Way Forward: Strengthening the Constitutional Framework to Protect Democratic Mandates

  • Clear Judicial Guidelines Should Be Established on Government Formation: The Supreme Court should lay down comprehensive and binding principles regarding the invitation to form government, the order of preference in a hung Assembly, and the reasonable timeline for conducting a floor test so that arbitrary interpretations of constitutional discretion can be prevented.
  • Primacy of the Floor Test Should Be Strictly Preserved: The determination of majority must take place only on the floor of the Legislative Assembly because the floor test remains the most transparent, democratic, and constitutionally valid method for testing legislative confidence.
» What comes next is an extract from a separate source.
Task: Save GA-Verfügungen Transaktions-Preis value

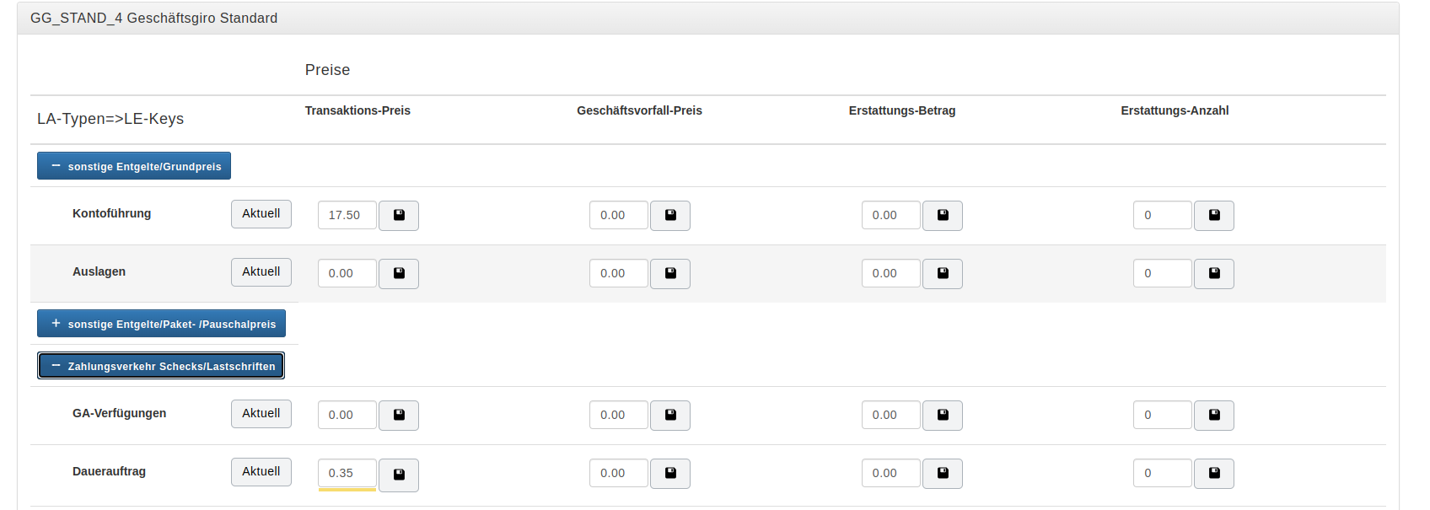Action: point(399,416)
  • Recommendations of Constitutional Commissions Should Be Institutionalised: The recommendations made by the Sarkaria Commission, Venkatachaliah Commission, and Punchhi Commission regarding government formation and gubernatorial conduct should be formally incorporated into constitutional practice through clear procedural guidelines.
  • Office of the Governor Should Function with Political Neutrality: Governors should discharge their constitutional responsibilities with complete impartiality and constitutional restraint so that the credibility and dignity of the office are protected in a parliamentary democracy.
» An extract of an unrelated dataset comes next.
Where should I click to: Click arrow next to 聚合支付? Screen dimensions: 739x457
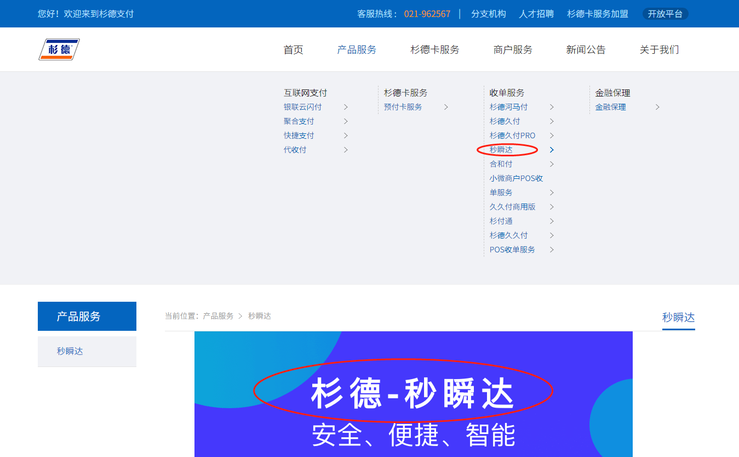click(x=346, y=121)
  • Constitutional Morality Should Guide the Exercise of Discretionary Powers: The exercise of discretionary powers should be guided by constitutional morality, democratic conventions, and respect for the people’s mandate rather than by political considerations or subjective assessments.
  • Healthy Democratic Conventions Should Be Strengthened: Constitutional authorities must uphold democratic conventions relating to government formation because conventions play a vital role in ensuring political stability, institutional trust, and cooperative federalism in India.
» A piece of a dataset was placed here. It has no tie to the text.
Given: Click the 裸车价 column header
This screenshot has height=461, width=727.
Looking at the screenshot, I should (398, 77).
  • Role of the Governor Should Be Limited to a Facilitative Constitutional Function: The Governor should act as a neutral constitutional facilitator during government formation and should avoid actions that may create perceptions of political interference or constitutional overreach.

Conclusion

Recent controversies have highlighted the urgent need to ensure that the office of the Governor functions with constitutional neutrality, restraint, and respect for the democratic mandate. Thus, strengthening constitutional conventions, ensuring transparent use of gubernatorial discretion, and preserving the primacy of the floor test are essential for protecting parliamentary democracy, constitutional morality, and cooperative federalism in India.